There is the Universim that is coming out. Hopefully that will be good.

Mistwraithe:
I have a 10 year old son playing Spore right now and he loves it. I can see the game is probably a bit shallow for experienced gamers, potentially for adults in general, but it seems a truly great game for children.

I never really considered that and maybe that's where the game went wrong. It was marketed for older fans, especially those who had already played games like MoO, Civilization, Warcraft, etc, when instead it would be best served for a younger audience just getting into gaming. I hate to use the term "Baby's first [Insert thing here]" but in this case it seems appropriate.

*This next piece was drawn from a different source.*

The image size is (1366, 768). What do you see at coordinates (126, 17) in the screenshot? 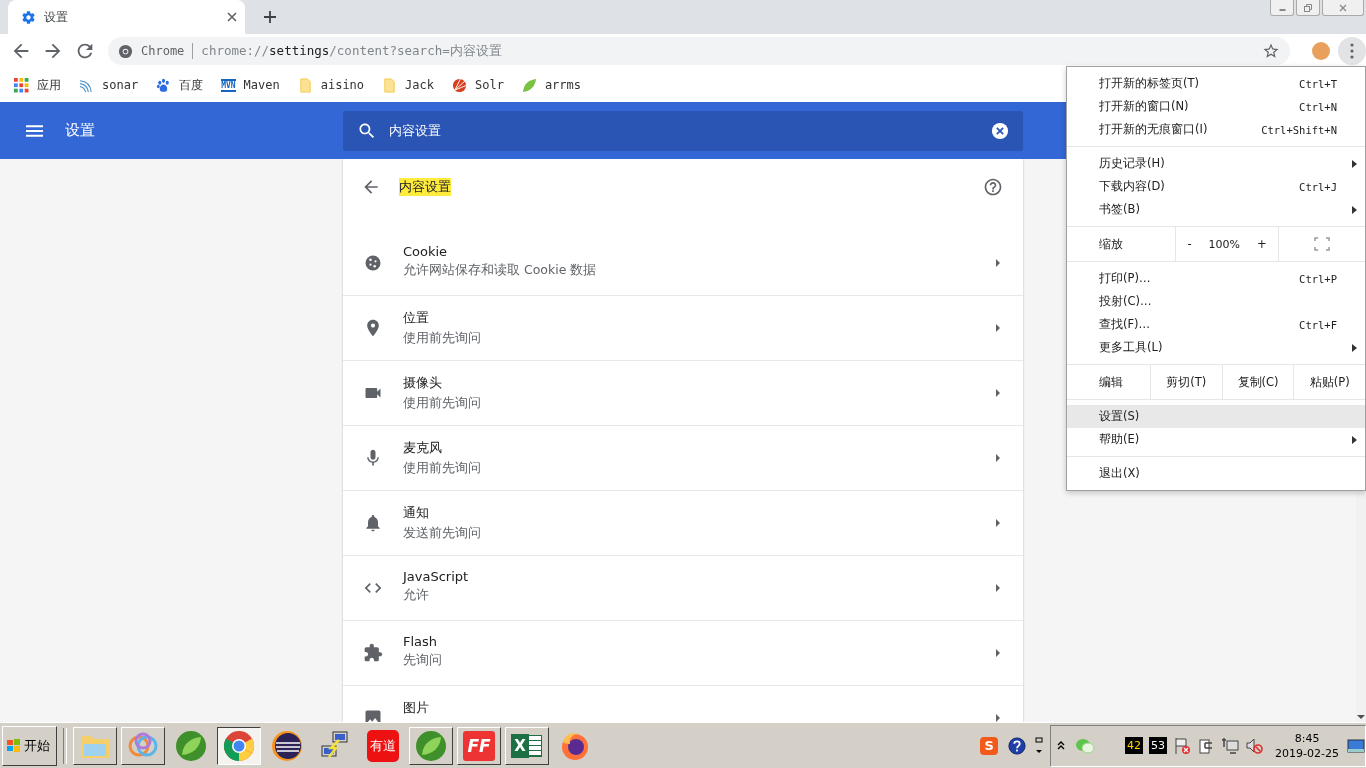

You know, he really hit the nail on the head there at the end- Spore's real problem is how EA abandoned it like it had leprosy. An entertaining game, riddled with fixable gripes, killed in its crib. It's almost criminal.

Dalisclock:

Mistwraithe:
I have a 10 year old son playing Spore right now and he loves it. I can see the game is probably a bit shallow for experienced gamers, potentially for adults in general, but it seems a truly great game for children.

I never really considered that and maybe that's where the game went wrong. It was marketed for older fans, especially those who had already played games like MoO, Civilization, Warcraft, etc, when instead it would be best served for a younger audience just getting into gaming. I hate to use the term "Baby's first [Insert thing here]" but in this case it seems appropriate.

I mirror this experience; I played it when I was much younger (not quite ten years old young mind you) and thoroughly enjoyed it. Now that i am older I am ready to experience the refined Spore 2 I never got to play...

Hits the nail on the head.

The space stage of Spore really had the most potential, and I like going back to that still. There's something really satisfying about planting colonies, terraforming worlds, exploring new systems, and trading spice; too bad the combat sucked complete ass and a lot of the quests weren't really cohesive.

I'd put that money down too.
C'mon Maxis, give it a go.

Good article.

Karadalis:
http://i.imgur.com/EvLEvE7.png

Im sure spores development went something like this.

That image is so accurate.

and I did love it anyway.

Though I did wish it had some of what it promised, I enjoyed every moment with my malformed elephantcronenburgkitty of a game.